Waking up to soothing views of the lake or the ocean from your very own home is certainly something to look forward to when you’re in the market for a waterfront property. Before you get there however, you might need to navigate through unique twists and turns that come with most waterfront property transactions.

Here are a few costly mistakes you should avoid:

Not being proactive in obtaining financing

Waterfront homes are usually more expensive than standard homes. Thus, most lenders place this type of home under a specialty loan category. This might make the loan take longer than what you expect, which means you may have to wait until the last minute to obtain the financing needed for the transaction.

Not being proactive in obtaining financing could turn out to be a roadblock in your search, and could possibly even jeopardize the entire deal.

Settling on a poorly built home

A waterfront home needs to be able to withstand the elements. It needs to be constructed out of quality materials that can withstand water and strong winds. If certain parts of the home’s exteriors consist of metal, such as gates, locks, or grills, they need to be made out of stainless steel.

Waterfront homes also need to be equipped with protective features such as taller-than-average foundations and storm-proof window shutters.

Failing to ask about future improvements or renovations

Before closing the deal, you or your contractor need to get in touch with the district office in case you plan on making any improvements on the home, as there may be environmental protection regulations near certain bodies of water.
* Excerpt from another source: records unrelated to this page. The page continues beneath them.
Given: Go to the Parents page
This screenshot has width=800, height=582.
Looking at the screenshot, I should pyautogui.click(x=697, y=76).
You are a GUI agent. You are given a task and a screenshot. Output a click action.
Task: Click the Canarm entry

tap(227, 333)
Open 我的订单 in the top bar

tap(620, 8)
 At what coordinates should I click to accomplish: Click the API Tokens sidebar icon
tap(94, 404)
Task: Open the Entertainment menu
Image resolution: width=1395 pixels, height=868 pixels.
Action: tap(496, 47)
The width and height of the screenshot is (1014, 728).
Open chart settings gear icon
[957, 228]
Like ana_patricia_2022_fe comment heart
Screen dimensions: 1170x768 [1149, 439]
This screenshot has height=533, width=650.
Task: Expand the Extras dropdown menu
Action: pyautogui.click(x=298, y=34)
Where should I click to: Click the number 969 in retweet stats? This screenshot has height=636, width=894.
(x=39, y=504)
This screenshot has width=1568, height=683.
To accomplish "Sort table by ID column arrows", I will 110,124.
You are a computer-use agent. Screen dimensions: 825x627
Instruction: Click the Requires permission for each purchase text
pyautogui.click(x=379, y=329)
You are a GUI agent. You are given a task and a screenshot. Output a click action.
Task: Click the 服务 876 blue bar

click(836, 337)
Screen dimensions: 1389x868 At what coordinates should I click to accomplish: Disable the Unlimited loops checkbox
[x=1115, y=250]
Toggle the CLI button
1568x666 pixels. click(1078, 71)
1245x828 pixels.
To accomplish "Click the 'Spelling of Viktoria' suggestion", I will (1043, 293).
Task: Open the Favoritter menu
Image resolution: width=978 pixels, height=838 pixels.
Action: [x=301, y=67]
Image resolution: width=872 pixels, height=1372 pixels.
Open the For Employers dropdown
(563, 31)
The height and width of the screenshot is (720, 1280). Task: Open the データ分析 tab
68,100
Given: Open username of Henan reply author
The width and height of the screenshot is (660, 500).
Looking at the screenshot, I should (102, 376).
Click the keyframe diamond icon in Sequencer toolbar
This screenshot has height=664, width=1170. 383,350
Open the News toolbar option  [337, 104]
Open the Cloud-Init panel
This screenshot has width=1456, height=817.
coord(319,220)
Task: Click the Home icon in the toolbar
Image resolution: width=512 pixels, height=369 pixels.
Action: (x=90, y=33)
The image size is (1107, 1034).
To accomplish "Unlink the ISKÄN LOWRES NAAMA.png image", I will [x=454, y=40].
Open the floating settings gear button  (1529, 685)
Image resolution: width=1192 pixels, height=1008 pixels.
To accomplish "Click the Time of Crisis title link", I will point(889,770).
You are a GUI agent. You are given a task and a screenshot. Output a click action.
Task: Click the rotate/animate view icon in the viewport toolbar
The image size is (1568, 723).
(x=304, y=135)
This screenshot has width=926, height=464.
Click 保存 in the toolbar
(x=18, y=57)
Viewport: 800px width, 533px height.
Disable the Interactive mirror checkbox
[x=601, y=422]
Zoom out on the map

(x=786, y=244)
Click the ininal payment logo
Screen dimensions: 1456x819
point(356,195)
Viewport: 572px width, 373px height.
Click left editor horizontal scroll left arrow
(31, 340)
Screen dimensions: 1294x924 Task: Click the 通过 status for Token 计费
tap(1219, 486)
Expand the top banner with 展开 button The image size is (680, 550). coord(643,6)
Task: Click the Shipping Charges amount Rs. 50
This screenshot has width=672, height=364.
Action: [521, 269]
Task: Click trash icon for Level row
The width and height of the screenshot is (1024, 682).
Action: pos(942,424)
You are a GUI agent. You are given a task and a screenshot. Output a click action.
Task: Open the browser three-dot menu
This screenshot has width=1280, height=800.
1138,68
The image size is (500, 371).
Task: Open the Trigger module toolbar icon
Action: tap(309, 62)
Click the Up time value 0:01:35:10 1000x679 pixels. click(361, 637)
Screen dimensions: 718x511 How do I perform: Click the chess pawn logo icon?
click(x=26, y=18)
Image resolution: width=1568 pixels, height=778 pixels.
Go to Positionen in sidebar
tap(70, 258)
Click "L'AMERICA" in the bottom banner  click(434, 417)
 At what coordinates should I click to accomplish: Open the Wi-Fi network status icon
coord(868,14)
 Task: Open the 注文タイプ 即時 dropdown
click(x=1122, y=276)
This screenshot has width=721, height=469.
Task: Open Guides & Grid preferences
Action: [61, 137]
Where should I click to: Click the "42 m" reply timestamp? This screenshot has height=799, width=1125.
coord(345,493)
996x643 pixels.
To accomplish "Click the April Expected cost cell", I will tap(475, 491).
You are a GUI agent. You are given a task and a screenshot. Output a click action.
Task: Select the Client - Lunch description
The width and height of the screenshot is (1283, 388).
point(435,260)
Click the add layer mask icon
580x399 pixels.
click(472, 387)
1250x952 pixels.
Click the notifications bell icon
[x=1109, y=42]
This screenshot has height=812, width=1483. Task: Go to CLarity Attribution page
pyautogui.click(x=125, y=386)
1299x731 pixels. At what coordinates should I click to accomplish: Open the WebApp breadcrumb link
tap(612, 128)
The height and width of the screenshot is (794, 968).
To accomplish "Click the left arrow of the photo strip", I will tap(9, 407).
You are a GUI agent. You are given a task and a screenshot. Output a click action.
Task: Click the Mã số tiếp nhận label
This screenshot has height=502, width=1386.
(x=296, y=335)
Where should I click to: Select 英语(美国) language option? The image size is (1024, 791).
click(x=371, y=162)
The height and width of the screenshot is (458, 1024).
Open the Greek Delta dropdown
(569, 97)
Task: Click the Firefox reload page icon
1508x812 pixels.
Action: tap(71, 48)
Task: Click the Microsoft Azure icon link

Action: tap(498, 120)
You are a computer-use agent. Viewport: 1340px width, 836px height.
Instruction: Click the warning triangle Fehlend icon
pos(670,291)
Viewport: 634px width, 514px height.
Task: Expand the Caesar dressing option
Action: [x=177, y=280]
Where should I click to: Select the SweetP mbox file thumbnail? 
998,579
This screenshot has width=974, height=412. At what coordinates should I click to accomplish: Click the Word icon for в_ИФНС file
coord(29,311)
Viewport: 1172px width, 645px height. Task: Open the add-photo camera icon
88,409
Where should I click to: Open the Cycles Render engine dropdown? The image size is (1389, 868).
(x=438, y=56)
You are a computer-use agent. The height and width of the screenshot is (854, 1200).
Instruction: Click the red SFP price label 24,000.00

The neighborhood’s homeowners association may also require residents to follow certain restrictions when it comes to any changes to the exterior, including landscaping, fence installation, and the color of paint you use.

Not assessing the bulkheads

Bulkheads act as walls or barriers that separate the lot from the water. Buyers are typically responsible for the construction of bulkheads, but sometimes the home seller or previous landowner is responsible.

With bulkheads, you don’t want to take any risks whatsoever. You need to hire a specialist or a licensed bulkhead inspector who will thoroughly examine the bulkhead or the section in the property where it should be placed. The inspection will also give you an idea of how much you’ll have to spend in order to build a quality bulkhead.

Not getting info from existing residents of the area

Talking to other residents may be hit or miss, but it can help if you can get valuable advice from someone who has been living in the area for some time. Striking a conversation with current residents of a waterfront neighborhood might give you the needed information on the home you’re planning to purchase, as your potential neighbors are usually in an excellent position to offer good advice.